The particular questions being addressed by a study and the natural course of the symptoms or behavior being monitored should be the determinants of the assessment protocol. Interested readers can find guidelines for the design of momentary assessment protocols in several review articles.[42, 46-48]
Another important consideration for studies using diaries that generate multiple within-person measurements is the issue of data analysis. Although in some cases it may be appropriate to aggregate across ratings to create a single, mean rating for the reporting period, in many cases the complexity of the data issues will dictate a more sophisticated approach using multi-level modeling. Several reviews of these methods are available.[42, 49, 50] Given the multiple ratings generated by diaries, the reliability of the construct being measured and the variability across time can be examined in ways not available in traditional single-point assessment methods.

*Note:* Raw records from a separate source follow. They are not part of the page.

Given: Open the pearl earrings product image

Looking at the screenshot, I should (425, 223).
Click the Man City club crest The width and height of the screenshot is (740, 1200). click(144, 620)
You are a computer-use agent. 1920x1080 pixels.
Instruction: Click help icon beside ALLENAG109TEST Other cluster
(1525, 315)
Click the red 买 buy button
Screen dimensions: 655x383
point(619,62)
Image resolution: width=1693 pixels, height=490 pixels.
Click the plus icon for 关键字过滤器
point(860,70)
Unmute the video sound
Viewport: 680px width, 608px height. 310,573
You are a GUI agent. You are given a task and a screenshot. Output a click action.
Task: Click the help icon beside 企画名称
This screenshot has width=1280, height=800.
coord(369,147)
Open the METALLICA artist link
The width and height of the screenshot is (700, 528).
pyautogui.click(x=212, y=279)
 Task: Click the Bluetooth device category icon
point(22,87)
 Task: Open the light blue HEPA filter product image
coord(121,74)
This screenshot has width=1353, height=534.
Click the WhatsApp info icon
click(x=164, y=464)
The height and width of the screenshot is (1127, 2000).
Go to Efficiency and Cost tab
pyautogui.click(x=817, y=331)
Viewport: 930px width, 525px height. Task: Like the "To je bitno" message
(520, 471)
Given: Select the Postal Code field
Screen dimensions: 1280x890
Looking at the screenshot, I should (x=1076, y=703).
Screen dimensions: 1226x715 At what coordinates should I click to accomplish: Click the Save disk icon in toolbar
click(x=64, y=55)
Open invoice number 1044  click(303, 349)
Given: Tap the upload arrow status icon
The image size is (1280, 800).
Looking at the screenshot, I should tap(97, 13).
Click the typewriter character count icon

The methodological literature exploring the characteristics of different methods of collecting PROs has increased in recent years, primarily due to the widely expanded options afforded by new technology. Much of the debate has been cast as a horse race across methods that leads to conclusions framed in terms of “winners” and “losers.” The question is not, which is the superior method? Rather the researcher needs to become acquainted with the factors that are at play in the methods that are available. Different methods bring different strengths and weaknesses including patient burden, researcher burden, cost, and compliance. Moreover, the phenomena and inter-relationships being examined will necessitate some method characteristics, while allowing leeway in others. Highly sensitive information may benefit from the impersonal and protected nature of electronic assessment compared with paper diaries or personal interviews. PROs of chronic, stable conditions may be well-served by paper or electronic end-of-day assessments. What has become clear is that simply asking patients to provide PROs in a particular manner does not guarantee that it will be accomplished according to protocol. The extent to which these deviations may impact the study question must be evaluated in each case. It is also important to bear in mind that employing electronic methods does not guarantee the validity of the measurement. A sampling density that is insufficient may miss important events. And, electronic methods are still self-report and may be poor indicators of some phenomena compared with physiological monitoring (e.g., hot flashes). In all cases, the selection of an assessment methodology should be thoughtful and informed, and the rationale for the chosen method should be outlined in study reports.
This writing of this paper was supported in part by an investigator-initiated grant from the National Institutes of Health (1 U01-AR052170-01; Arthur A. Stone, principal investigator). The NIH has neither been involved in the design or interpretation of our research, nor in the preparation or review of this manuscript.
Conflict of interest disclosure: the author has a financial interest in invivo data, inc, Pittsburgh, PA, a company providing electronic data services to the pharmaceutical community. There were no other contributors to this paper.